Neighbor Grover sez the one nice thing about egotists is they don’t talk about other people.

I t is said the hardest skill to master in all of sports is to hang in there and hit the curve ball.

Probably true. Michael Jordan led Chicago to three NBA titles and then tried his hand at professional baseball. He found the curve ball devilish, returned to the Bulls and led them to three more NBA titles.

Now if an athlete like Mike couldn’t hit the curve, there must be something to that saying.

Many would argue that No. 2 on the sports difficulty list would be playing scratch golf. That game devised by the Scots is a maddening task employing unnatural techniques using goofy, costly utensils.

So it is to all the good, bad and in-between golfers out at Rock-a-dale Country Club that I hereby dedicate the following, sent my way by one John Freeman. It is entitled:

The 10 greatest responses ever uttered by caddies

No. 10—Golfer: “I think I’m going to drown myself in the lake.”

Caddie: “Do you think you can keep your head down that long, sir?”

No. 9—Golfer: “I’d move heaven and earth to break 100 on this course.”

Caddie: “Try heaven sir, you’ve already moved most of the earth.”

No. 8—Golfer: “Do you think my game is improving?”

Caddie: “Yes sir. You miss the ball much closer now.”

N0. 7—Golfer: “Do you think I cangettherewitha5iron?”

Caddie: “Eventually, sir.”

No. 6—Golfer: “You’ve got to be the worst caddy in the world.”

Caddie: “I don’t think so sir. That would be too much of a coincidence.”

No. 5— Golfer: “Please stop checking your watch all the time. It’s a distraction.”

Caddie: “It’s not a watch sir. It’s a compass.”

No. 4—Golfer: “How do you like my game?”

Caddie: “Its very good sir. But personally, I prefer golf.”

No. 3—Golfer: “Do you think it’s a sin to play on Sunday?

Caddie: “I’m afraid the way you play sir, it’s a sin on any day.”

No. 2— Golfer: “ This is the worst course I’ve ever played on.”

Caddie: “This isn’t the golf course, sir. We left that an hour ago.”

N0. 1—Golfer: “That can’t be my ball, it’s too old.”

Caddie: “It’s been a long time since we teed off, sir.”


And the following item is from Mark Brady who found it in Minnesota where he and wife Sheila are spending the summer out of our Texas heat.
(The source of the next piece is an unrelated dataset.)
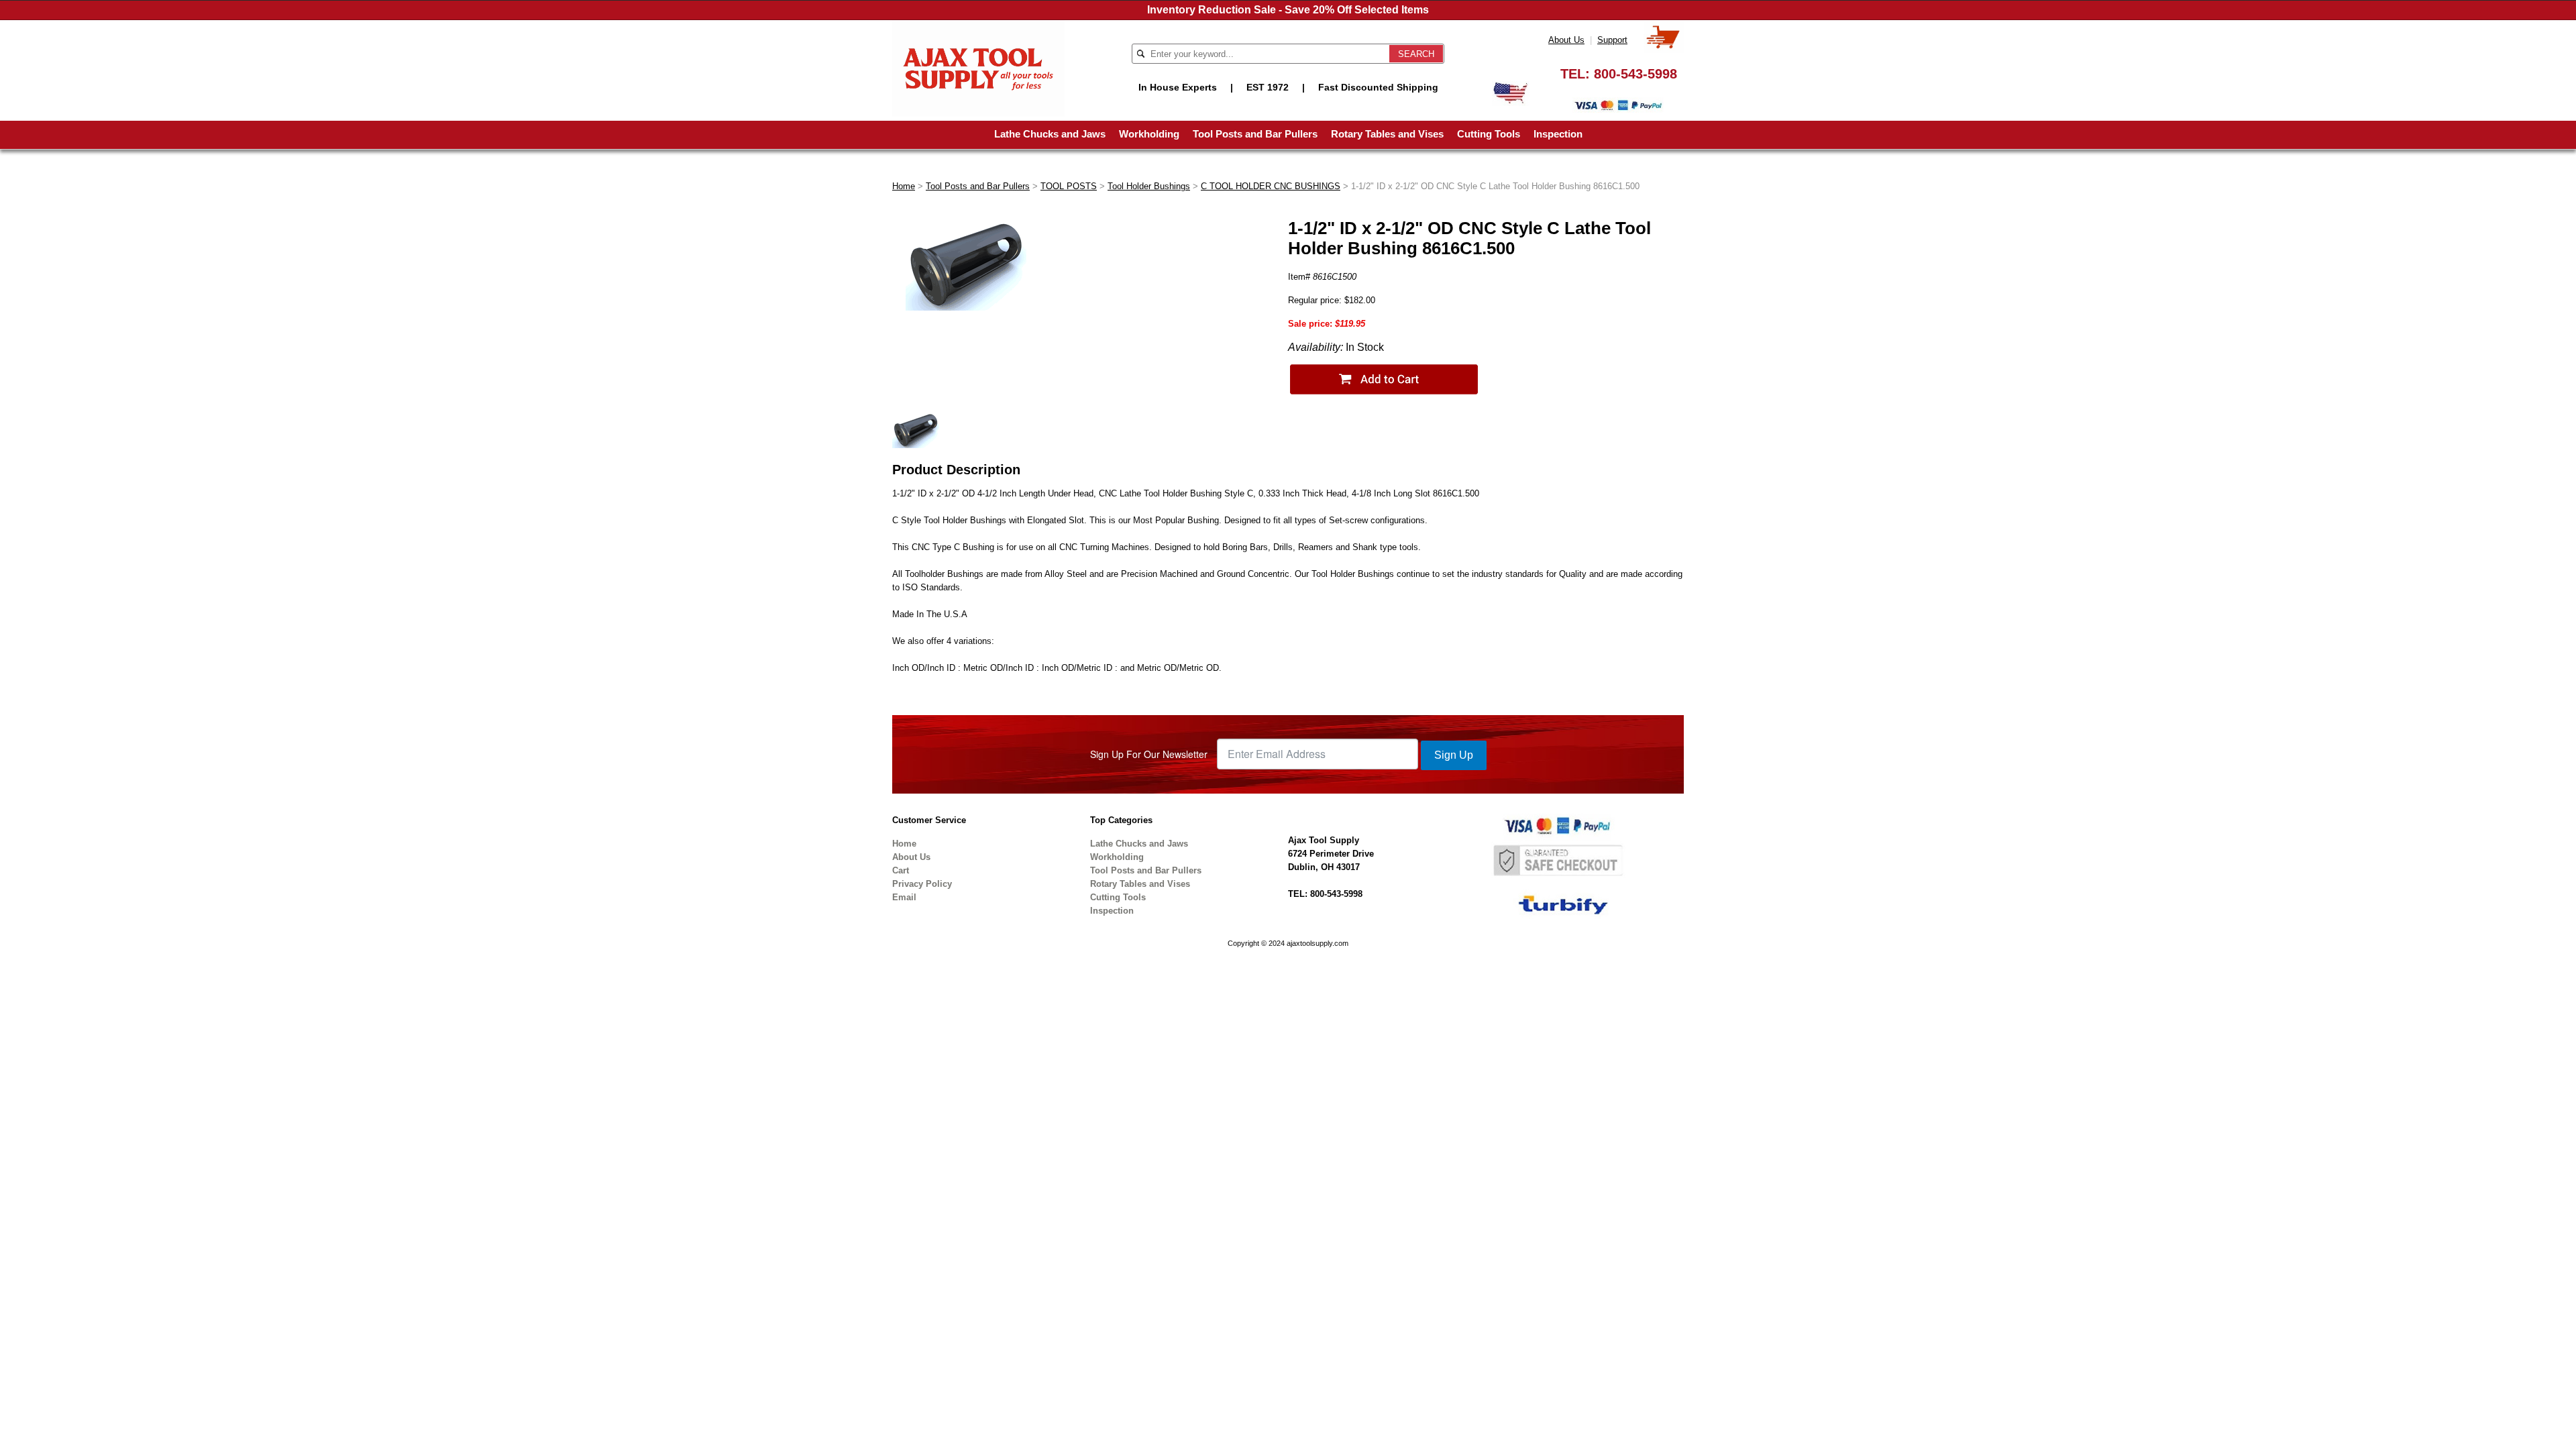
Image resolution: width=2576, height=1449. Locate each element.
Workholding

The room was full of pregnant women with their husbands. The instructor said, “Ladies, remember that exercise is good for you. Walking is especially beneficial. It strengthens the pelvic muscles and will make delivery easier. Just pace yourself, make plenty of stops and try to stay on a soft surface like grass or a path.

“Gentlemen, remember, you’re in this together. It wouldn’t hurt you to go walking with her. In fact, that shared experience would be good for you both.”

The room became very quiet as the men absorbed this information. After a few moments a man at the back of the room raised his hand.

“Yes?” said the instructor.

“I was just wondering,” the man asked, “if it would be okay if she carries a golf bag while we walk?”